-- Data excerpts follows --

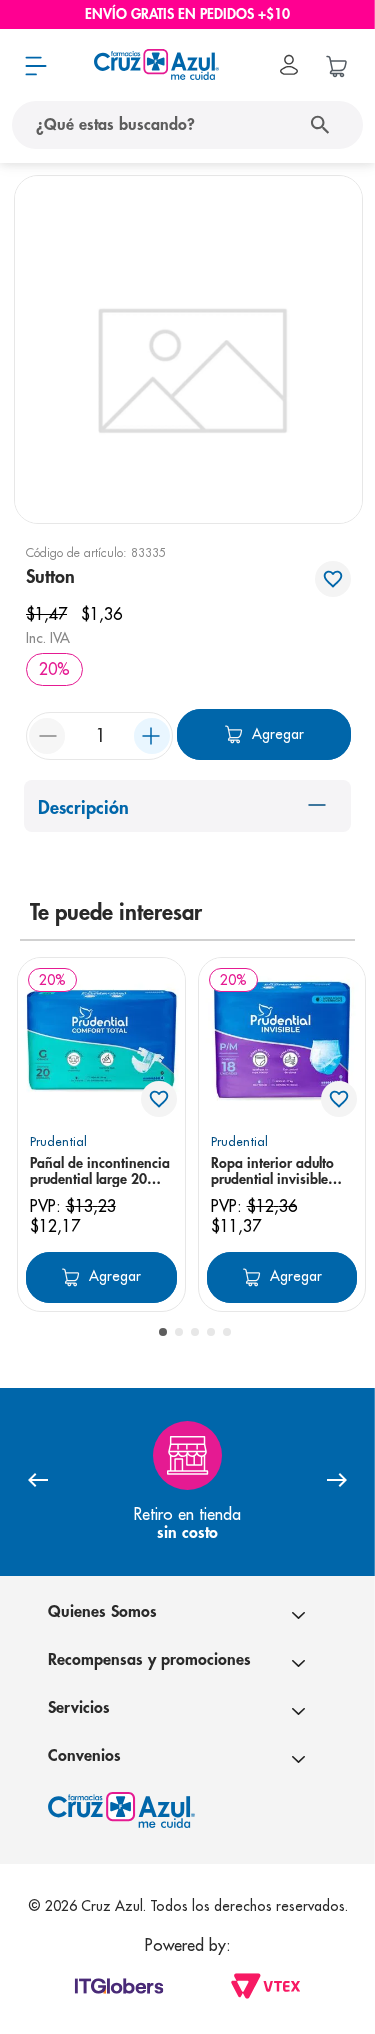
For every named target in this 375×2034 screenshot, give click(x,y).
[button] (163, 1332)
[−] (47, 736)
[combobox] (187, 125)
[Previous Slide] (38, 1481)
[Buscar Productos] (324, 125)
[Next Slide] (337, 1481)
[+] (152, 736)
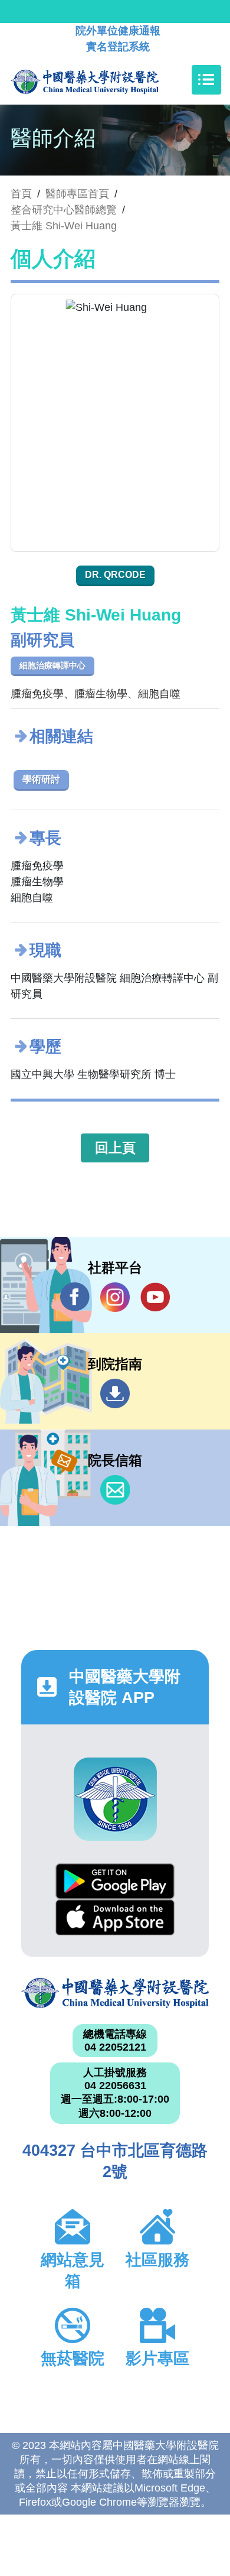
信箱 (115, 1490)
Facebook (75, 1297)
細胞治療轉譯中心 (52, 665)
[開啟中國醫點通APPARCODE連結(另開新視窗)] (115, 1799)
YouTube (155, 1297)
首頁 (21, 194)
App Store (115, 1917)
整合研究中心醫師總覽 (64, 210)
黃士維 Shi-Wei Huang (64, 226)
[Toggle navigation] (206, 80)
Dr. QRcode (115, 575)
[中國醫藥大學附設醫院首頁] (102, 80)
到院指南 (115, 1393)
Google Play (115, 1881)
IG (115, 1297)
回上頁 (115, 1147)
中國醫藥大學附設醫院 (115, 1993)
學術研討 (41, 779)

-- Data excerpts concluded --

**Instructions for the task**
Each line of the records is to be reproduced exactly, and each picture dropped.

**Task result**
For every named target in this 375×2034 screenshot, give click(x,y).
[button] (163, 1332)
[−] (47, 736)
[combobox] (187, 125)
[Previous Slide] (38, 1481)
[Buscar Productos] (324, 125)
[Next Slide] (337, 1481)
[+] (152, 736)
信箱 (115, 1490)
Facebook (75, 1297)
細胞治療轉譯中心 (52, 665)
[開啟中國醫點通APPARCODE連結(另開新視窗)] (115, 1799)
YouTube (155, 1297)
首頁 (21, 194)
App Store (115, 1917)
整合研究中心醫師總覽 (64, 210)
黃士維 Shi-Wei Huang (64, 226)
[Toggle navigation] (206, 80)
Dr. QRcode (115, 575)
[中國醫藥大學附設醫院首頁] (102, 80)
到院指南 (115, 1393)
Google Play (115, 1881)
IG (115, 1297)
回上頁 (115, 1147)
中國醫藥大學附設醫院 (115, 1993)
學術研討 (41, 779)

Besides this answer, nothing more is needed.